====== DATA SHOWN

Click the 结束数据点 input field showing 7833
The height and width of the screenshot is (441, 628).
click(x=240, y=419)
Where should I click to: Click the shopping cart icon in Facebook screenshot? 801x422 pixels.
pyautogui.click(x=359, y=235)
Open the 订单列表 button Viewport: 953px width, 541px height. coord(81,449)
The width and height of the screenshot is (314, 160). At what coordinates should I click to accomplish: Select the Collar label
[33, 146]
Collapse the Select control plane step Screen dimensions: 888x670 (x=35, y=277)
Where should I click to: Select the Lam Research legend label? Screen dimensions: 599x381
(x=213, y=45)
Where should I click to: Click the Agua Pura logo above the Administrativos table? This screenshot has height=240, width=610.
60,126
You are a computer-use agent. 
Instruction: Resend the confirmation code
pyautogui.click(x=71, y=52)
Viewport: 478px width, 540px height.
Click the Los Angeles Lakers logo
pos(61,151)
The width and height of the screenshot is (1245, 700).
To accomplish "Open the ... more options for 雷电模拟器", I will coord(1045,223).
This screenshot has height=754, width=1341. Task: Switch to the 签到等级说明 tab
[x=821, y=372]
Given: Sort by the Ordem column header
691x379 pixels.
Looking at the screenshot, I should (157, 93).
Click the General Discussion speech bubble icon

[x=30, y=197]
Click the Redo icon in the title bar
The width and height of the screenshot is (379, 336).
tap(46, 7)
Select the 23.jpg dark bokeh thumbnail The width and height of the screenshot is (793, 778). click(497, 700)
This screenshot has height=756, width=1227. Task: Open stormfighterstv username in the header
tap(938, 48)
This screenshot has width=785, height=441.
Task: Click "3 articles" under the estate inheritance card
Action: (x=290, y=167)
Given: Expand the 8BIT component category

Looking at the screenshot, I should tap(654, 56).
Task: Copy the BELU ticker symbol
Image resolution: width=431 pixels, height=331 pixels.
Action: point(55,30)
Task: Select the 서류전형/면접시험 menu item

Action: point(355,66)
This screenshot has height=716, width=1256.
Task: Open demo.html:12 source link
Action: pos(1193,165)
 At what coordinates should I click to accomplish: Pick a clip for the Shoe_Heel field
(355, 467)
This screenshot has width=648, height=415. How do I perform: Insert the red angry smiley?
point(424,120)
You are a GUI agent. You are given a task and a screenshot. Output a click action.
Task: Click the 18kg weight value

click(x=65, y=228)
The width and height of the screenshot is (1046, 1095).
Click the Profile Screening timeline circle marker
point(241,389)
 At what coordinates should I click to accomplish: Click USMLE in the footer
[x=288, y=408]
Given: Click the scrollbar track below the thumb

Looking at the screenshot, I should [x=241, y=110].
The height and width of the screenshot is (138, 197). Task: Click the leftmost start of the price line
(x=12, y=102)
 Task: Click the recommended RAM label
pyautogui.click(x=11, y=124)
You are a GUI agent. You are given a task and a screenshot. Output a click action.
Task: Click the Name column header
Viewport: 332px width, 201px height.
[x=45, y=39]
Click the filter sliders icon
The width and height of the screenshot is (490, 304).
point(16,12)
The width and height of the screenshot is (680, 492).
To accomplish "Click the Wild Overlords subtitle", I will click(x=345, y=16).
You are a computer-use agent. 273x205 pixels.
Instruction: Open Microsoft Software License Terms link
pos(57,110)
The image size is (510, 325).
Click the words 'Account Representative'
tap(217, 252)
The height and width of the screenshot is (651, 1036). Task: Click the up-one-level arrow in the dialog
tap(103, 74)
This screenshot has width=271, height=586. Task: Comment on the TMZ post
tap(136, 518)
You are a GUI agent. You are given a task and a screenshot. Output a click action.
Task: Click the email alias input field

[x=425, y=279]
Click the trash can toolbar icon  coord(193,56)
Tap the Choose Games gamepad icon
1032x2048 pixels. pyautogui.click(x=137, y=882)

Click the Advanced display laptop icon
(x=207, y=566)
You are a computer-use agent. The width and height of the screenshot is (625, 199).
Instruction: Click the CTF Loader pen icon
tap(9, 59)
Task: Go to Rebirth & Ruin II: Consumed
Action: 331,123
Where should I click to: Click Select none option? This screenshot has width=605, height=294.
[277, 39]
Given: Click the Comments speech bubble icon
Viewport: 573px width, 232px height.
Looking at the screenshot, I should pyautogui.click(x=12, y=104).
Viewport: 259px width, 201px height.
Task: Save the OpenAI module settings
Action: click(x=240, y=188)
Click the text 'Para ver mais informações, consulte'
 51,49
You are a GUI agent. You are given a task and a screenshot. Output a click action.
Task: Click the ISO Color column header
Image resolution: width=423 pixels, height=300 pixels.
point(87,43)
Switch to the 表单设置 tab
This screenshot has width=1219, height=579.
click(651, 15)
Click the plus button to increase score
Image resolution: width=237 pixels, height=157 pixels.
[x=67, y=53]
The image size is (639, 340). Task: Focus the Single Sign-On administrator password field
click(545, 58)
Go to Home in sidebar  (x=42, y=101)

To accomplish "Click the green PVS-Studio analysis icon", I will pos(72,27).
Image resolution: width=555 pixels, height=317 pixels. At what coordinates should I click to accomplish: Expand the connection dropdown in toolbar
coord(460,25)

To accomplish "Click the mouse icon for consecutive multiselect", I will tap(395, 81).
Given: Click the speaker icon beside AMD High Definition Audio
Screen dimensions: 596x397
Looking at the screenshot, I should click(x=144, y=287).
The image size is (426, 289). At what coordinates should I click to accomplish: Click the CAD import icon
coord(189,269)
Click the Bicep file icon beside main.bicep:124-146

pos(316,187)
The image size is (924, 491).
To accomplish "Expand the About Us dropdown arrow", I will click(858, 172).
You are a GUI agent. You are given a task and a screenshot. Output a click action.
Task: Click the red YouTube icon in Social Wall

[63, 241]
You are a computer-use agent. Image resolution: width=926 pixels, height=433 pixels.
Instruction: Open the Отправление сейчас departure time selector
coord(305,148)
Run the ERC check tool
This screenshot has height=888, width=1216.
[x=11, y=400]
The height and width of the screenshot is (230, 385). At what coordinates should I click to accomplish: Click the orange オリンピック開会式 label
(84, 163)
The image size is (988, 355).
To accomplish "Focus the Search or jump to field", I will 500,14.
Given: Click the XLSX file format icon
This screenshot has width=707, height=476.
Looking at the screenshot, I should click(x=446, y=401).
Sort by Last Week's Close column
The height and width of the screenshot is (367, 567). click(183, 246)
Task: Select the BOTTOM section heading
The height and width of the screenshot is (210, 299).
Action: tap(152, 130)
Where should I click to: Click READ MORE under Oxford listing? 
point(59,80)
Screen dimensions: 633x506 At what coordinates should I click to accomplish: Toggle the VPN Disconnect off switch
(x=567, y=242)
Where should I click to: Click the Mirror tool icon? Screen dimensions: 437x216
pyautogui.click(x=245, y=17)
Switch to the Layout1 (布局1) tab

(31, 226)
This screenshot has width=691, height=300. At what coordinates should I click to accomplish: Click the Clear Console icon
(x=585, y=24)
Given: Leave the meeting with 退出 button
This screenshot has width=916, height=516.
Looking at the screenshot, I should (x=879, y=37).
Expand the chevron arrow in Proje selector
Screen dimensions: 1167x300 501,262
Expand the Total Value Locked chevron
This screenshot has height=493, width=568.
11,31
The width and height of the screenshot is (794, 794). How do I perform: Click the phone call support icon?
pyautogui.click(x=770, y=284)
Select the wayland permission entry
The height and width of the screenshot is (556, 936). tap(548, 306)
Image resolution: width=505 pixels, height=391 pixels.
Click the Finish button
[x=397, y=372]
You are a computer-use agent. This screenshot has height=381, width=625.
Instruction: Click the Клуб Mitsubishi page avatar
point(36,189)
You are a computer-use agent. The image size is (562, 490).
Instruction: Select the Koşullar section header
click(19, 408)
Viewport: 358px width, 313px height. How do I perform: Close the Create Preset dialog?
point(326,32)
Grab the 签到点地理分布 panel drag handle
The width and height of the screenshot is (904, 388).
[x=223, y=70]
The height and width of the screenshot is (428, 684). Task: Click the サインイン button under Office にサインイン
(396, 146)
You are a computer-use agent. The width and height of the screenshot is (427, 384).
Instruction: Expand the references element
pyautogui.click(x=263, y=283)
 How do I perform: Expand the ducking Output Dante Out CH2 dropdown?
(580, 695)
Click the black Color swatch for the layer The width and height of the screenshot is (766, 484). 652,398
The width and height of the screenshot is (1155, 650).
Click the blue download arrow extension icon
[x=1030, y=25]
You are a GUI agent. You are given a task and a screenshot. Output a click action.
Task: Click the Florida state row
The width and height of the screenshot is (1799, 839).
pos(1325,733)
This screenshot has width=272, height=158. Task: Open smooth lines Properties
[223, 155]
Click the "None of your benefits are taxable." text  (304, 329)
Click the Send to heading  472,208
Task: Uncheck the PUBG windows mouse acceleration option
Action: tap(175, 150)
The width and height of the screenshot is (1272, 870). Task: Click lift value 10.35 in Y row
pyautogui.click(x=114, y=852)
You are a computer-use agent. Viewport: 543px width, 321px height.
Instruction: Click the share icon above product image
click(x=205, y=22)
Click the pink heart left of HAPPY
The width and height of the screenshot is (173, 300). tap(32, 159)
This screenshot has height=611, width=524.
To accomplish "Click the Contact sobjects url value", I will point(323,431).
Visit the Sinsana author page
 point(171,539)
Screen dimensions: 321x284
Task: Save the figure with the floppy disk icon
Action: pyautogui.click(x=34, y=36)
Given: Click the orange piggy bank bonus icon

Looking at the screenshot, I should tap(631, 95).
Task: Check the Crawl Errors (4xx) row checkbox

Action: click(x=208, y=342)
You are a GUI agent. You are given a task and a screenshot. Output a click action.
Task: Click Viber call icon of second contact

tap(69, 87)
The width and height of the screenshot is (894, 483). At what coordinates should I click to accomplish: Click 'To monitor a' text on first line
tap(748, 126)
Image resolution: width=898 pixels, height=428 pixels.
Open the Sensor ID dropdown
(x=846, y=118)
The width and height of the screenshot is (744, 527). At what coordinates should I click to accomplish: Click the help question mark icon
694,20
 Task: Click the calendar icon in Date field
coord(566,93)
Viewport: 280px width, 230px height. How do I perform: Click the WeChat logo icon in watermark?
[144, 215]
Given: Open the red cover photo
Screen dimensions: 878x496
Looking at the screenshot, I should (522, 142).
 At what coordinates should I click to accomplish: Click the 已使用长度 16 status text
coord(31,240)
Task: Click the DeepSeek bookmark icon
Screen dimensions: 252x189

============

▶ _AIM OF THE EXERCISE_: Pull every line containing "computer" from the entries above and copy it.

▶ _RESPONSE_:
You are a computer-use agent. 
You are a computer-use agent. 273x205 pixels.
You are a computer-use agent. The width and height of the screenshot is (625, 199).
You are a computer-use agent. Image resolution: width=926 pixels, height=433 pixels.
You are a computer-use agent. This screenshot has height=381, width=625.
You are a computer-use agent. The image size is (562, 490).
You are a computer-use agent. The width and height of the screenshot is (427, 384).
You are a computer-use agent. Viewport: 543px width, 321px height.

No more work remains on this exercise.